Jan Hendrix: Behind The Veil

Globally acclaimed multidisciplinary artist, Jan Hendrix, made his mark in D.C. with his latest sculpture The Veil at 2100 L Street. Hendrix’s unexpected and unmistakable Veil climbs the building to create an extraordinary exterior with one-of-a-kind lighting and atmosphere throughout the interior.

A captivating architectural installation inspired by the willow trees that line the streets of the nation’s capital, the stainless steel sculpture adds a new dimension to 2100 L Street. Take a look behind The Veil in a Q&A with Jan Hendrix to learn more about his inspiration.

About Jan Hendrix:

How did you get started as an artist and what is your inspiration?

I attended art college in 1974, graduated, and days later was working as an artist. I started as a printmaker doing etching, silkscreen and more in different sizes and scales. After more than 40 years, this is still one of my lifelines in a certain way.

Now, I create art on a very large scale, integrating my work into commercial real estate projects, for example. When I started my art career, I focused on the relationship between nature and landscape. My process starts with drawing – pulling the essential lines of a subject. I then use the drawing as a filter for the final piece. At 2100 L, the leaf structure wraps around the building, but at its core, it is just a leaf. Plants and nature are the inspiration in all my work.

What type of art are you most interested in?

I’m interested in good art. I’m interested in beautiful art. I’m interested in the usefulness of art. I’m interested in architecture.

Architecture tends to become a companion of my way of thinking. I think of the usefulness of a space and how art can be incorporated to make it better. I like to think of it as working in the gray area between art and architecture.

About the installation at 2100 L Street:

What was your design approach at 2100 L Street?

When I was first contacted to get involved with this project, we quickly came to a conclusion about the layout of the lines. We had a long discussion about the subject matter: the leaf shape. This shape is based on a type of tree that is common in D.C., salix sericea, or silky willow tree. I often look at the local landscape – you can look at a landscape in many different ways, micro and macro.

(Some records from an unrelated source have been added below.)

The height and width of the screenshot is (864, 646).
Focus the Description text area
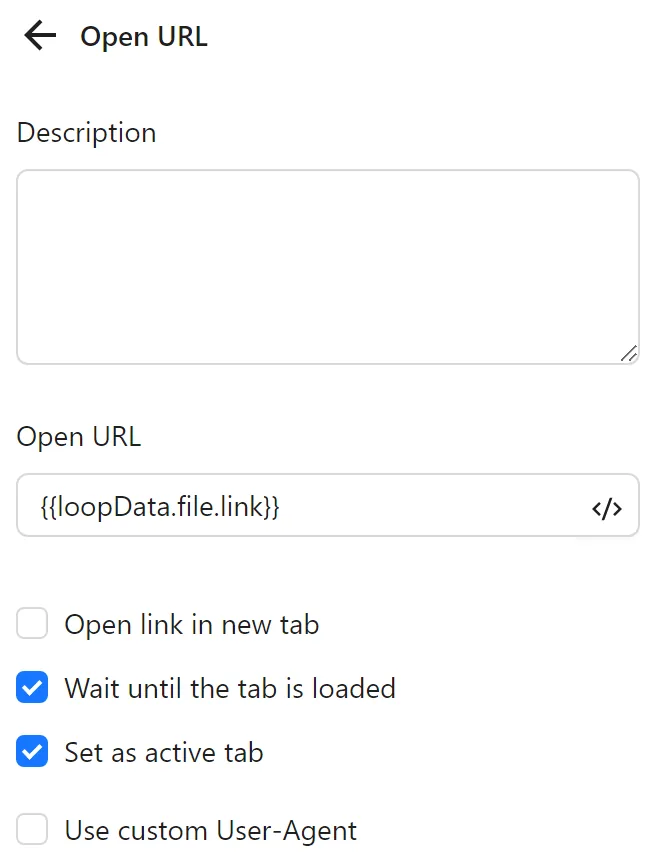[328, 265]
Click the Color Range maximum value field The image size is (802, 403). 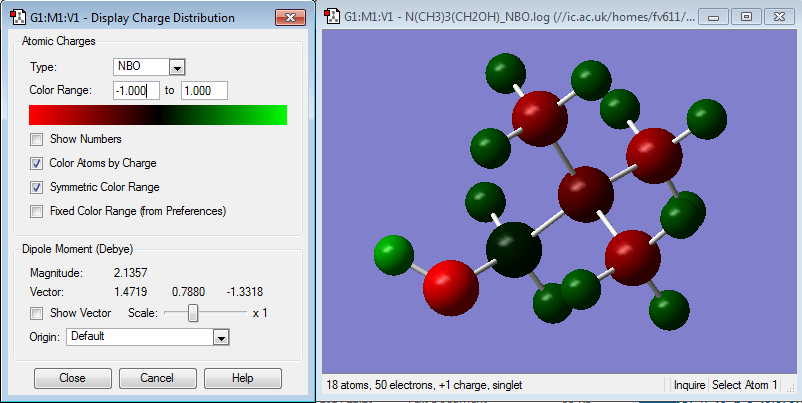[x=204, y=91]
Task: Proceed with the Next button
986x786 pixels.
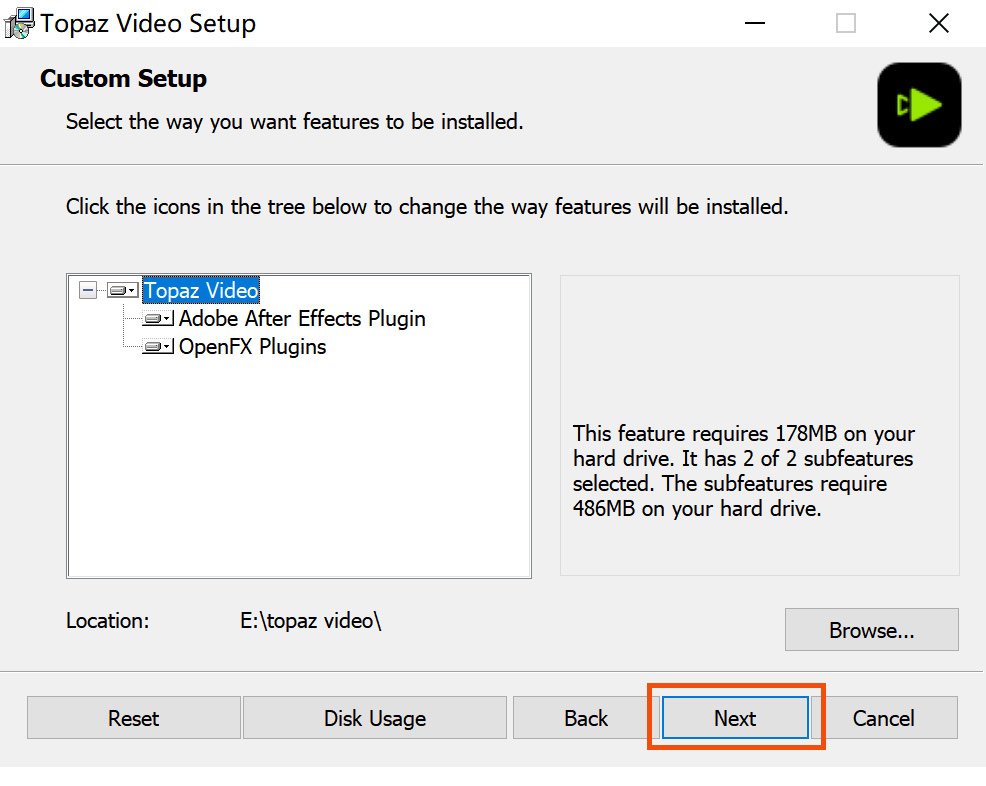Action: point(735,718)

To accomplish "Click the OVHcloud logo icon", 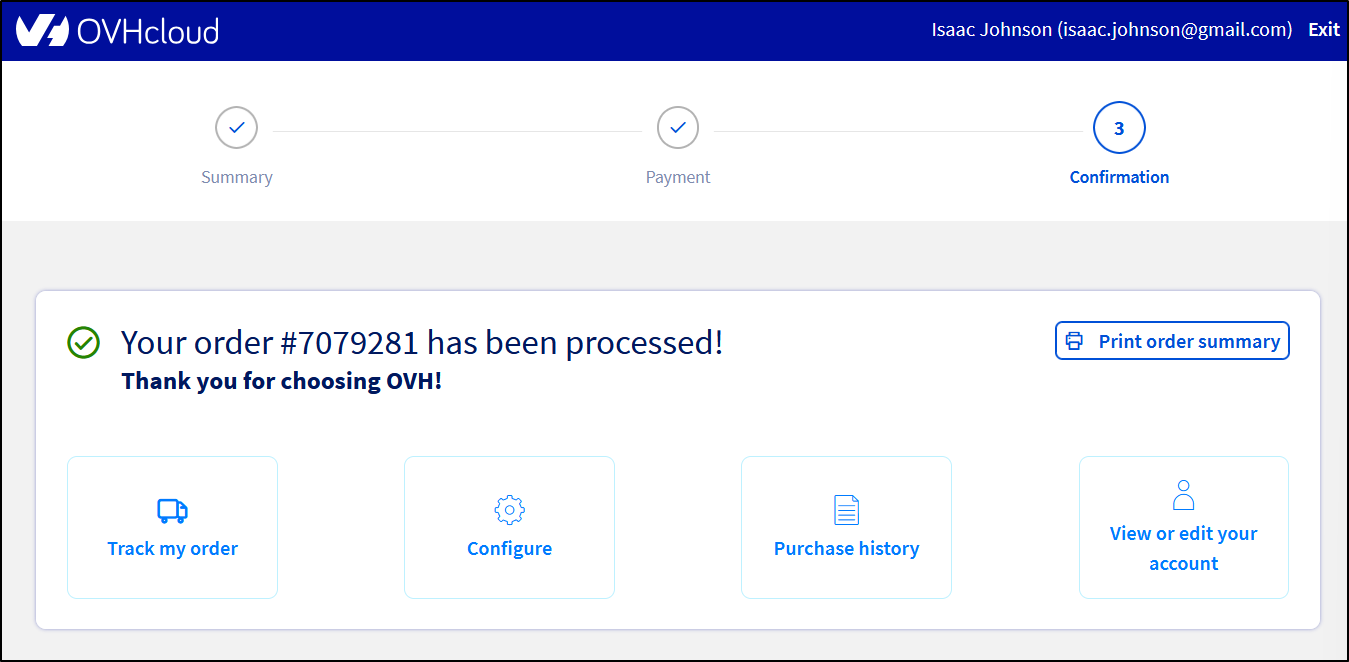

In this case, I liked the idea of the detail being a part of the larger piece.

For this project, we had the idea of having two layers of stainless steel with a matte finish on the outside and a polished finish on the inside – one layer reflects on the other, creating an unexpected glow from the inside.

How does this installation affect the overall aesthetic of the building?

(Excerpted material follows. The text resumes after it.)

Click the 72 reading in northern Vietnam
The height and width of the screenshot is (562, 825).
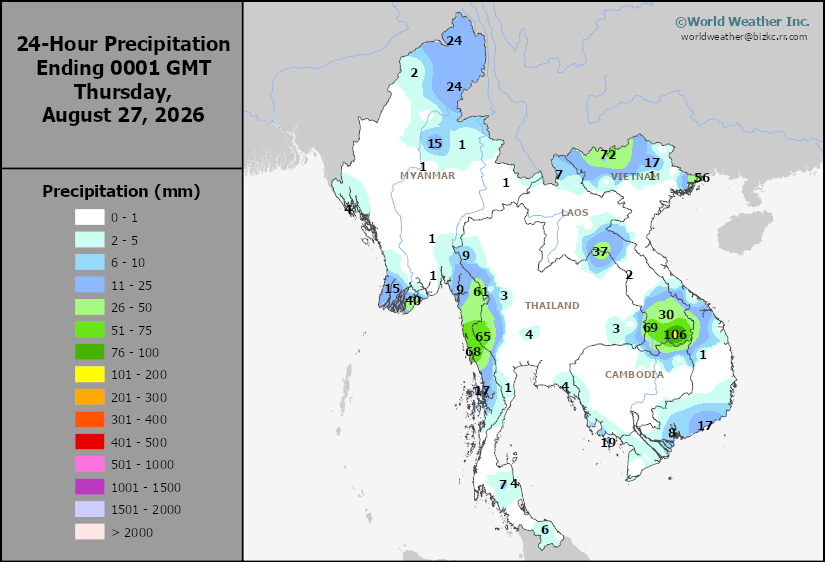point(608,155)
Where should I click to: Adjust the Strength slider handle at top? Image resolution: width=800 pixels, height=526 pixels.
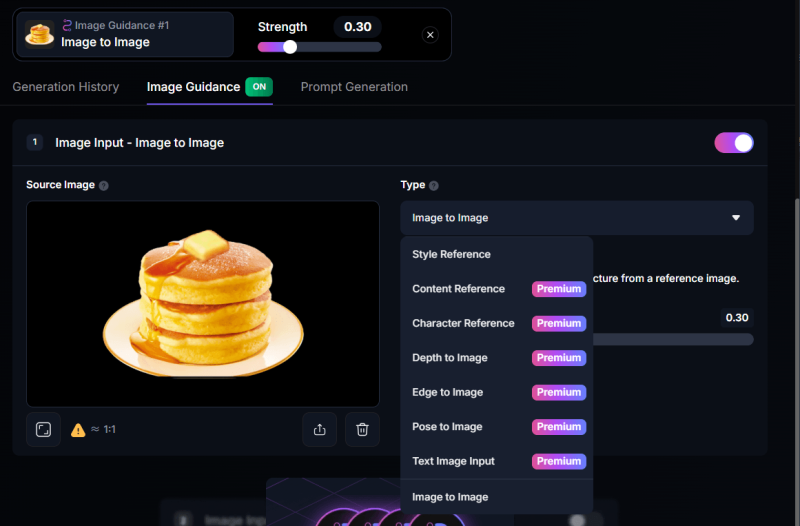tap(290, 47)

Something about the transparency is very intriguing. You can see the design in different ways, from outside and inside. The outside allows you to see the whole picture. More intriguing. The inside is more elegant and subdued as to not be too distracting for the people working within the office building.

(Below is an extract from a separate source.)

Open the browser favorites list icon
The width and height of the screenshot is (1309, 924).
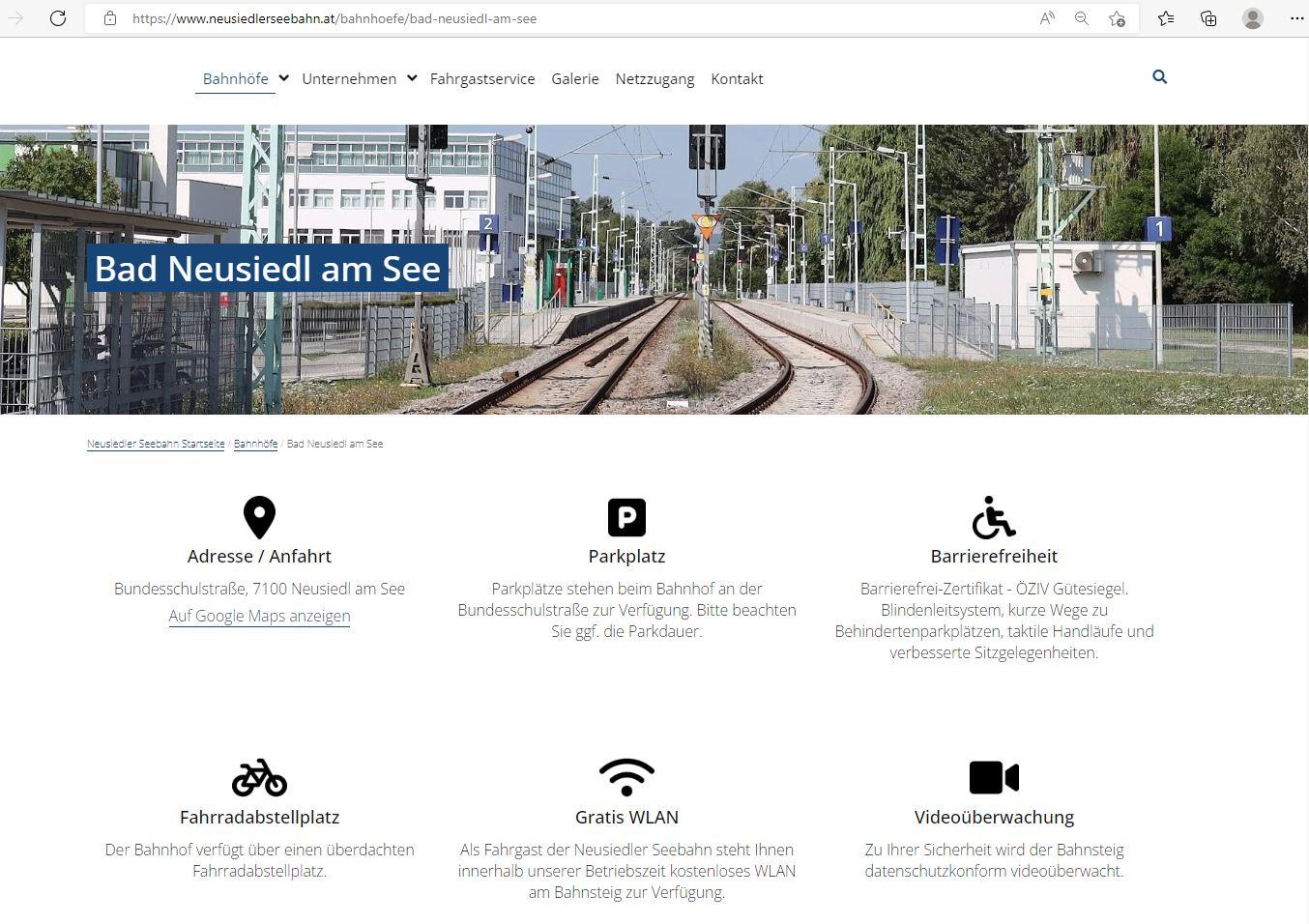(1166, 18)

I wanted something that stands out and is not the usual office building. I wanted something that breaks up the glass façade you see everywhere and that sets a new standard for different ways to break that up. I like that this installation makes 2100 L stand out in the D.C. landscape.

How long did it take to conceptualize and design this piece?

This process takes a long time and it is a process that doesn’t always adhere to a set timeline. This project required multiple brainstorming sessions with some trial and error. Like a bottle of wine or a good piece of cheese, it gets better with age.

Think of it like writing a book – the first draft is brilliant, the second draft is full of doubts, and the final draft is a combination of the two. It’s a process that everyone does in a different way, but it is my way of working. I have to be very sure about what I’m doing when it’s on a very large scale, such as 2100 L.

What role can art play in a city?

We know life changes when you incorporate smart handling of buildings and good choices of creativity.

The examples of this idea are endless. The National Library on the river Seine in Paris is one of the best examples of how the whole area can change because of one building – when the building was built, the entire area began to change. Now, it’s one of the top areas in Paris.

Art beautifies the area and that’s important. Art has a bigger function than just a statement of the artist; art is a vitamin for space and if you do it in accordance with interesting architecture, it becomes a fascinating combination.

We would like to thank Jan Hendrix for his work and dedication to this project. It is because of his vision that from every perspective, 2100 L Street is a masterpiece.